Fui directo y quizás algo
brusco al decirles a modo de saludo: “Queridos amigos, me gusta
verlos, pero les anticipo que en estos momentos no tengo tiempo para
aventuras y tampoco está en mis planes inmediatos comprar algún tesoro
único en el mundo”.
“Solo queremos que nos
escuche un instante, ya sabemos que está muy ocupado, mi dilecto amigo”,
dijo Jacinto luciendo en todo su esplendor su enigmática sonrisa. “Lo
que sucede es que hemos coincidido con Sonaly sobre la importancia de que
usted se entreviste de inmediato con su tía abuela, Eulalia Chiquián, que se
siente un poco débil y cansada a sus 96 años y ha decidido contar su
historia después de décadas de silencio... y creemos que usted es el
indicado para escucharla directamente y sin intermediarios”.
“¿De qué se trata esa
historia tan interesante y que yo tengo que escuchar?” dije en un
tono un poco escéptico.
“Sonaly, cuéntale al
Ingeniero”.
“Resulta que una parte
de mi familia es de Huancayo, exactamente de Sapallanga, un pueblito en la
campiña”.
“Sí, lo conozco”,
interrumpí a Sonaly. “Hace algunos años estuve por allí cuando fui a
visitar la piscifactoría de Ingenio. Recuerdo
todavía sus inmensas y deliciosas truchas”.
“Mi familia habita el
mismo ranchito desde hace siglos, mi abuela Eulalia es la última de una
generación. Ella vivió una experiencia mística alucinante, cuando la Mamacha
Cocinera se apareció en su casa. Después de los sucesos nunca más quiso
hablar del asunto... hasta ahora. Porque me han escrito que quiere contarlo
todo, a modo de confesión, y tiene que hacerlo pronto porque está muy malita
y en cualquier momento entrega su alma al creador y su historia se perderá
para siempre”.
“Sonaly, eres
periodista, tienes un programa de televisión y además es tu abuela, yo no
tengo vela en este entierro. Disculpa... creo que la metáfora es imprudente”.
“Creo que no me ha
comprendido, Ingeniero. No me contará la historia a mí, ni a nadie, sino a
un sacerdote en confesión... digamos en conversación”.
“Déjame que lo
entienda, ¿Quieres que me haga pasar por un sacerdote y le mienta a una
pobre viejita que se está muriendo?
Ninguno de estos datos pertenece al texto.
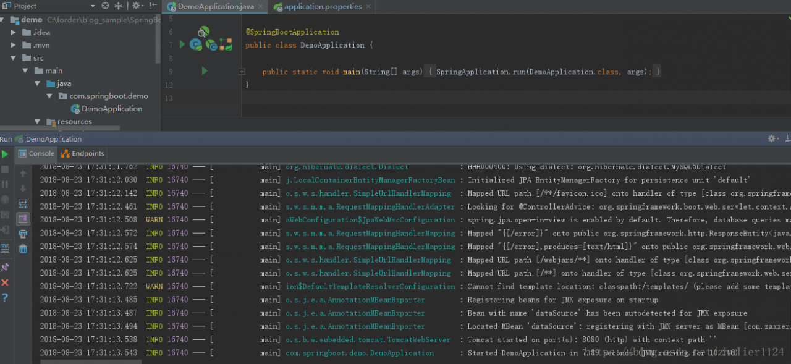Image resolution: width=791 pixels, height=364 pixels.
Task: Toggle the Pin Tab icon in Run panel
Action: click(5, 267)
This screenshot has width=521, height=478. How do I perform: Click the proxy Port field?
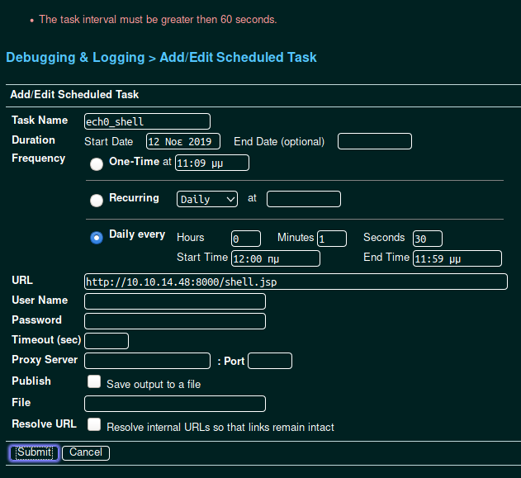pos(270,361)
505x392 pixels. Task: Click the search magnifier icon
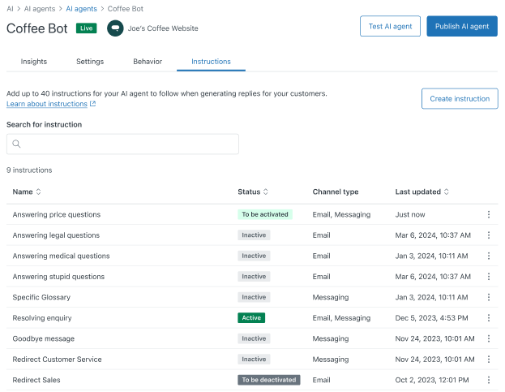point(16,144)
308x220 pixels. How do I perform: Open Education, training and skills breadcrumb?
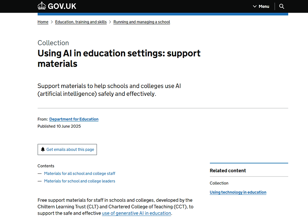point(81,22)
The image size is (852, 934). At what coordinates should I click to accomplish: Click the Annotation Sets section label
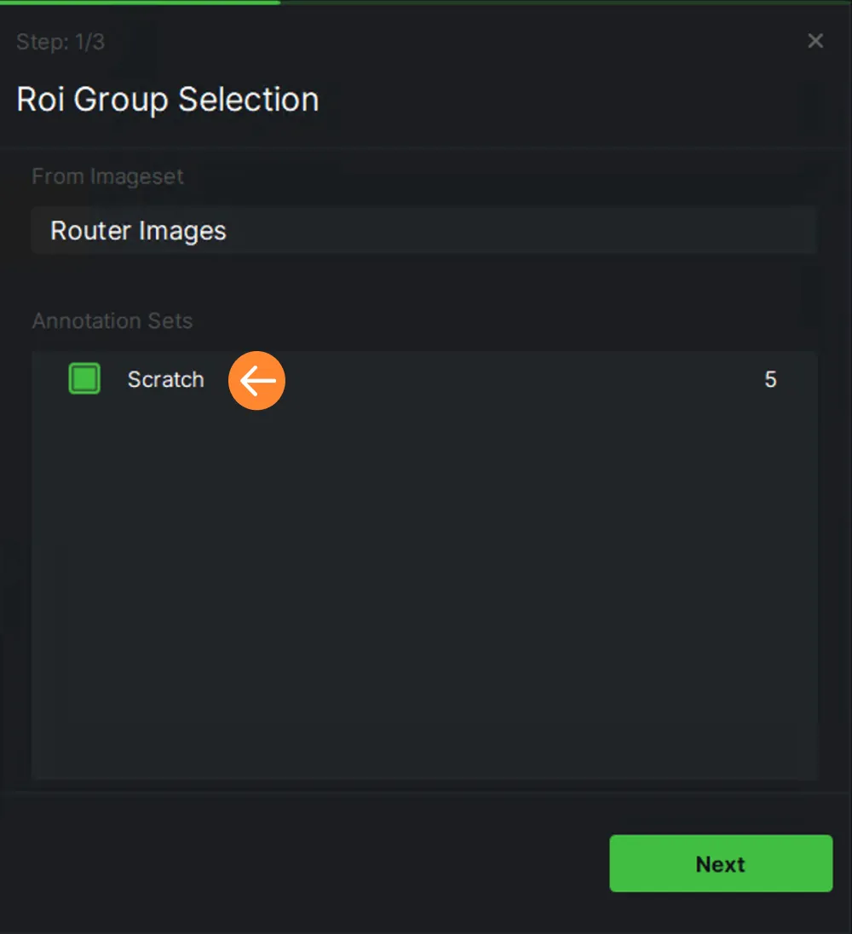click(x=112, y=321)
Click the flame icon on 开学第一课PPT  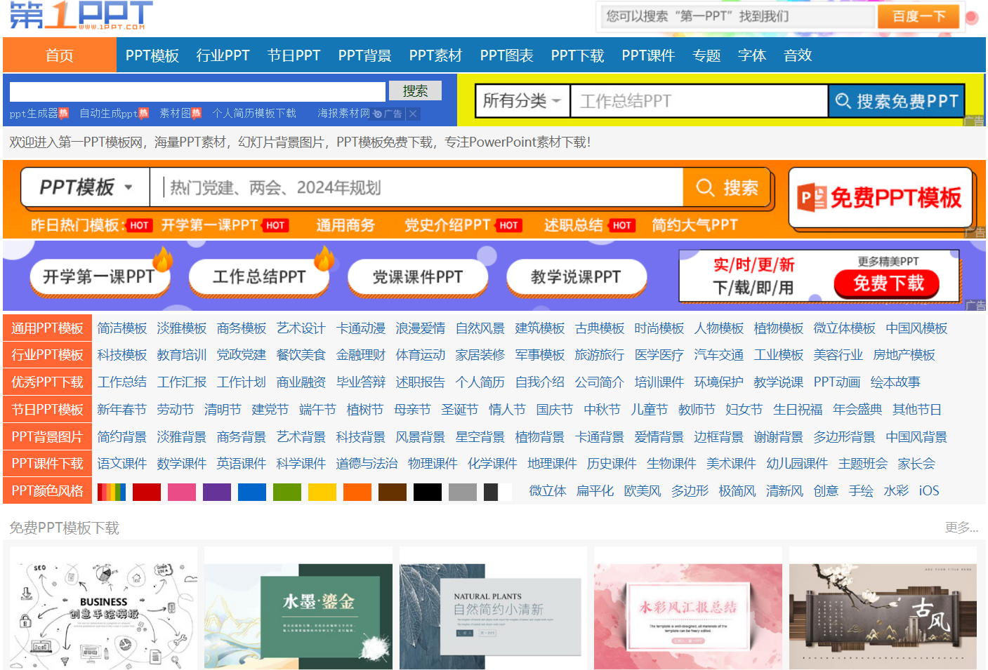click(162, 260)
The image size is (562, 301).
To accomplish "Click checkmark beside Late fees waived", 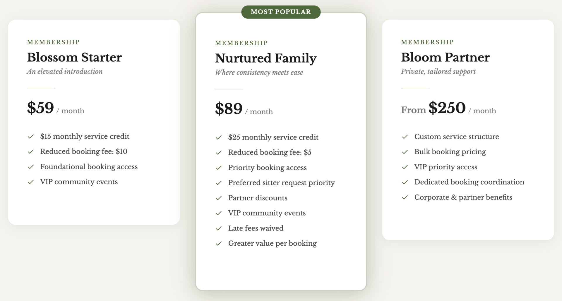I will click(219, 228).
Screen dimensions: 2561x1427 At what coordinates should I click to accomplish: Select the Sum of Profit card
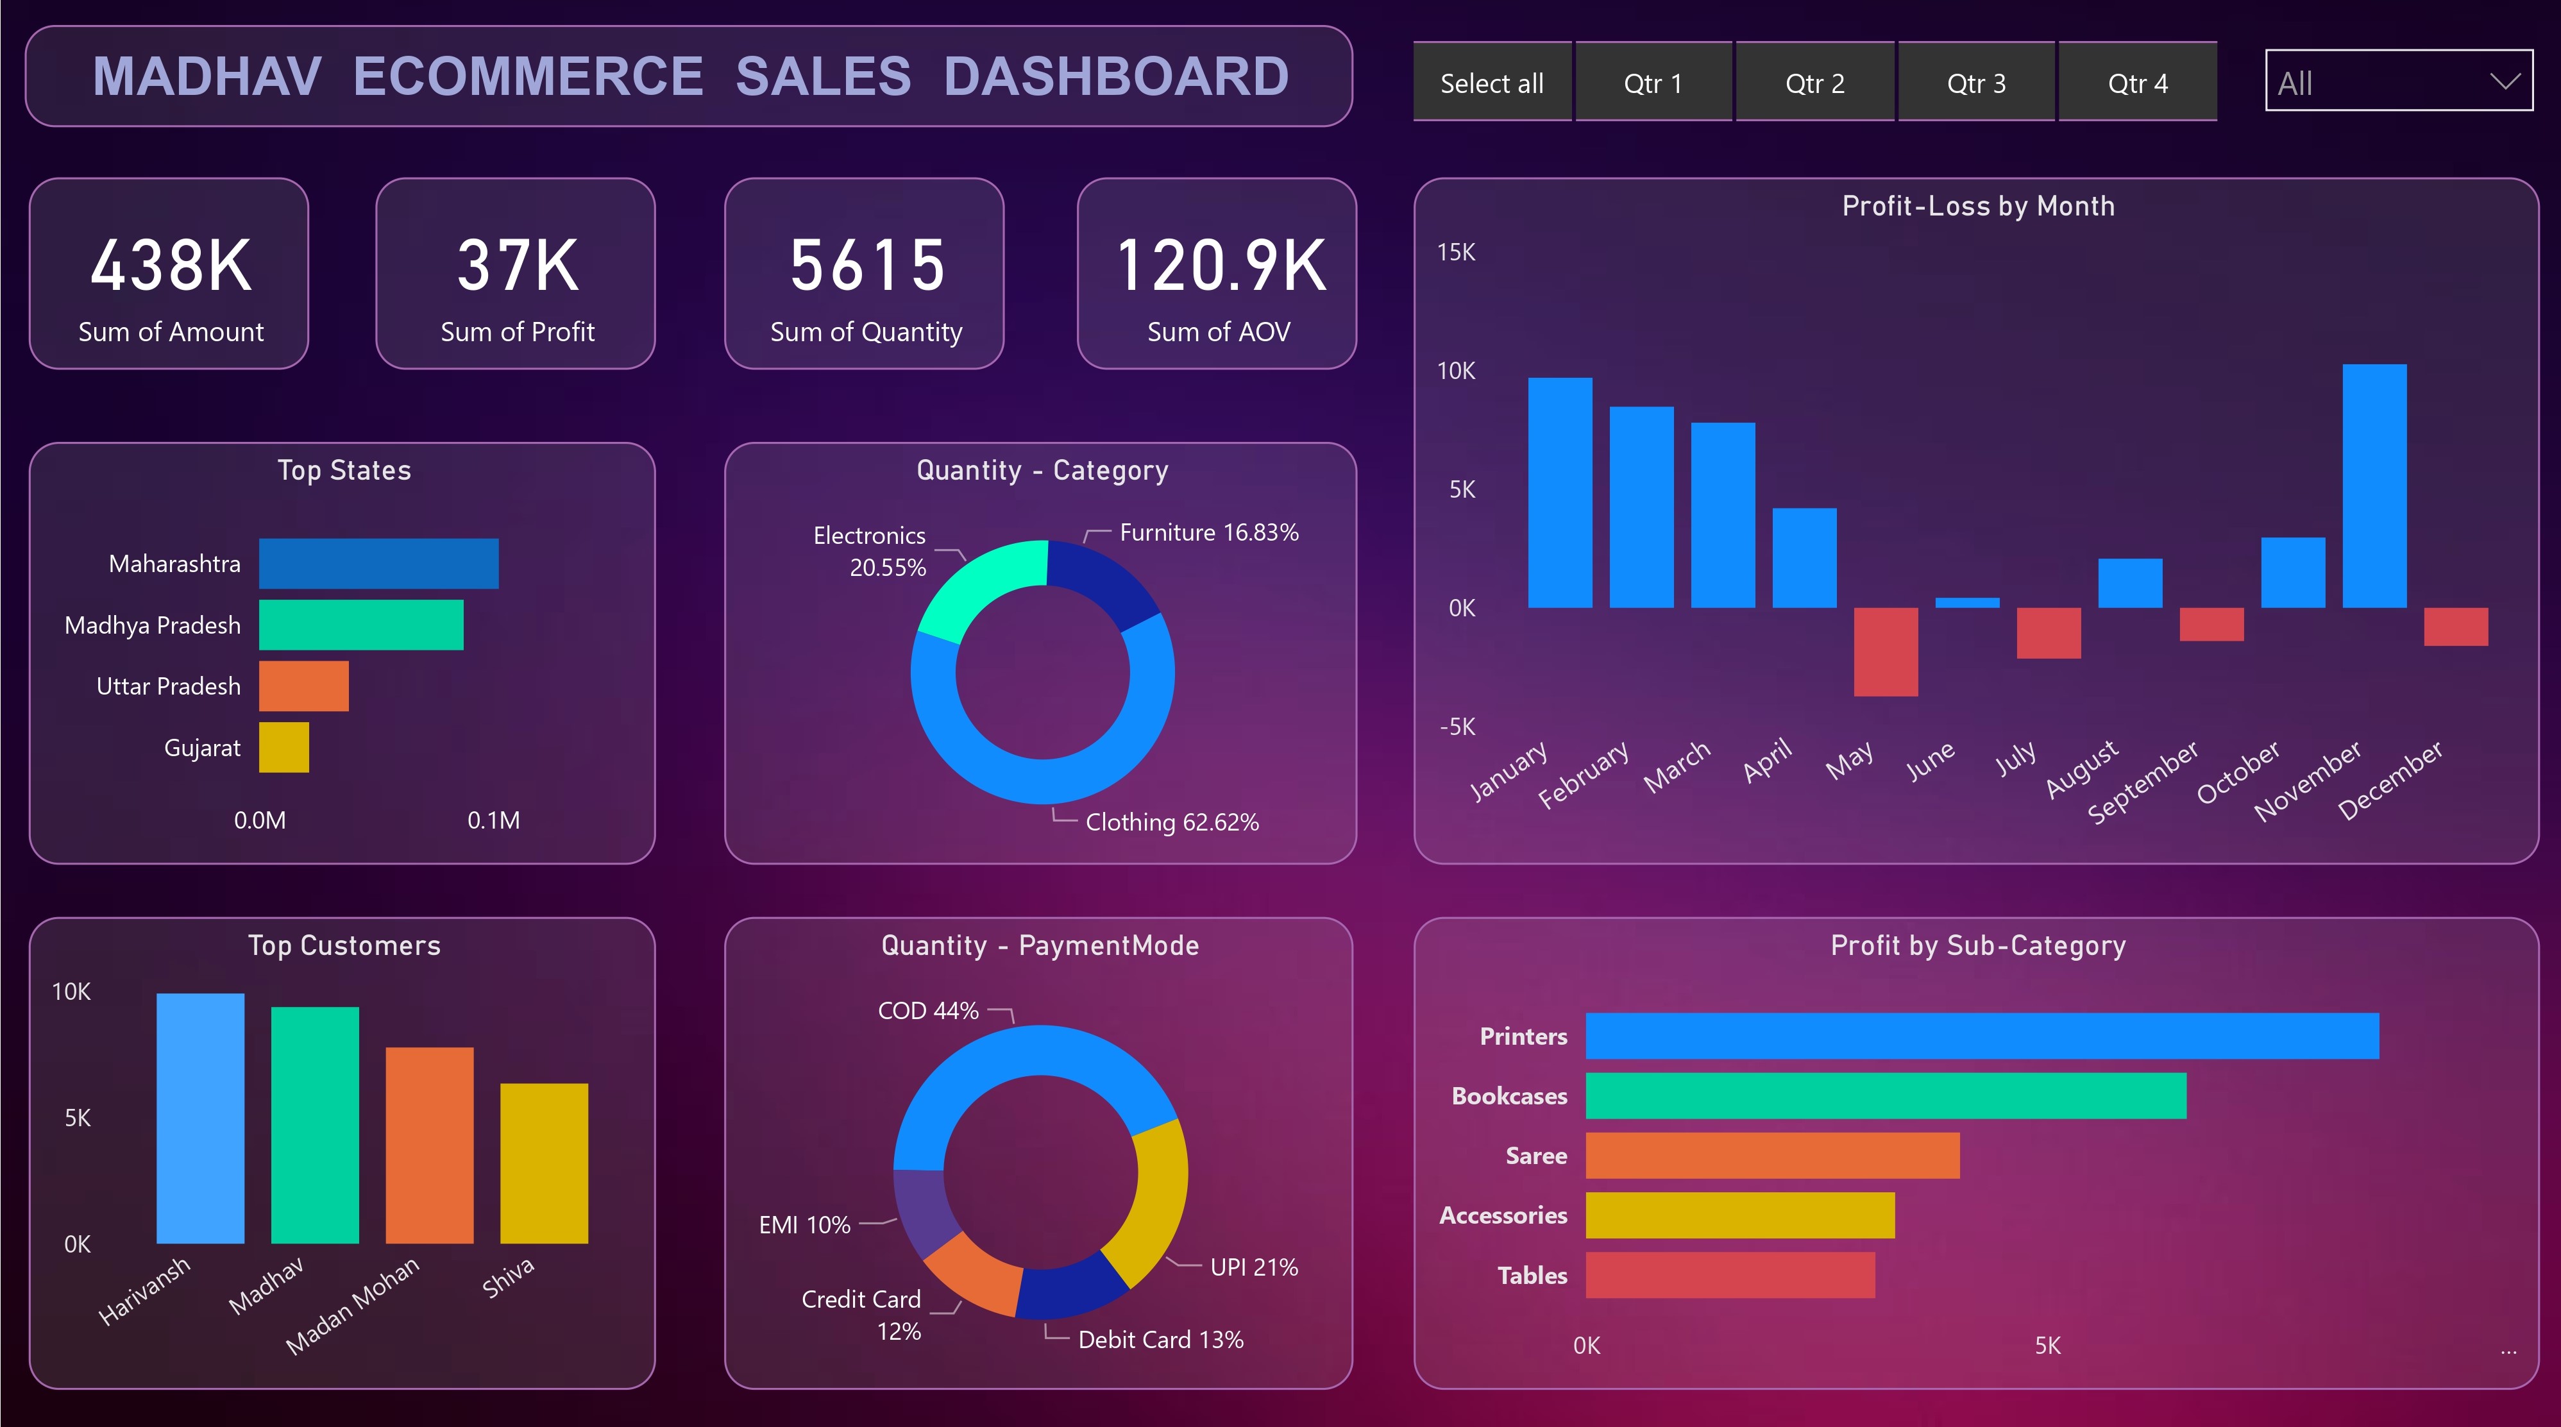[x=515, y=273]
Ustedes dos están completamente locos,
jamás haría una cosa así”.
“No, Ingeniero, no
queremos hacer ningún fraude, solo queremos que esté presente, como una
especie de notario y listo, no estamos mintiendo. Además, tenemos que
financiar algunos pequeños gastos y usted es el único que nos puede ayudar”,
complementó Jacinto. “También le estamos dando la oportunidad de
probar en caminos de sierra ese avión que está en el estacionamiento. Nos
han dicho que es su nueva camioneta Jeep Cherokee. En solo unas horas vamos
y regresamos, en un santiamén”.
“Lo siento, han llegado
en mal momento, tengo mil cosas por hacer. Quizás en otra oportunidad,
gracias por pensar en mí, me gustó verlos, Sonaly y Jacinto. La señora
Carlota los acompañará hasta la puerta”.
Como ustedes se imaginarán,
el siguiente sábado muy temprano, desfilaban velozmente por mi ventana los
paisajes de Chosica, Matucana, San Mateo, La Oroya. Estábamos rumbo al valle
del Mantaro, a entrevistarnos con una anciana de 96 años quien nos contaría
una típica historia pueblerina.
Pensaba en la conversación
que había tenido la noche anterior con mi primo Alfredo La Torre, un ilustre
historiador y arqueólogo. “La Virgen de Cocharcas tiene una gran
variedad de apariciones y si quieres conocer algo de su historia dame un par
de días y te envío información a tu correo. Vamos a comenzar con la
Candelaria en España, continuaremos con la Virgen de Copacabana en el lago
Titicaca y luego llegaremos a la de Cocharcas en Sapallanga. Son unas doce o
quince historias diferentes. Recuerda que yo soy el agnóstico y tú eres el
creyente, mi querido maestro soñador, medio cura y amigo del Cardenal, así
que la interpretación es tu problema, es un asunto de fe”.
Llegamos a Sapallanga al
medio día luminoso. Al abrir la ventana de la camioneta ingresó como un
torbellino un exquisito aroma a eucalipto y retama. Pensé en la Lima árida y
de cielo gris panza de burro y estuve seguro del error de Pizarro al
trasladar la capital del Virreinato a la costa. “La ha debido dejar
aquí”, pensé en voz alta. “Esto es precioso”.
El rancho de los Chiquián
parecía sacado de una postal. Paredes de grueso adobe pintado de blanco,
techos a dos aguas con tejas rojas, trepaba en una esquina una gruesa
buganvilla con flores rojas, rosadas, anaranjadas y blancas.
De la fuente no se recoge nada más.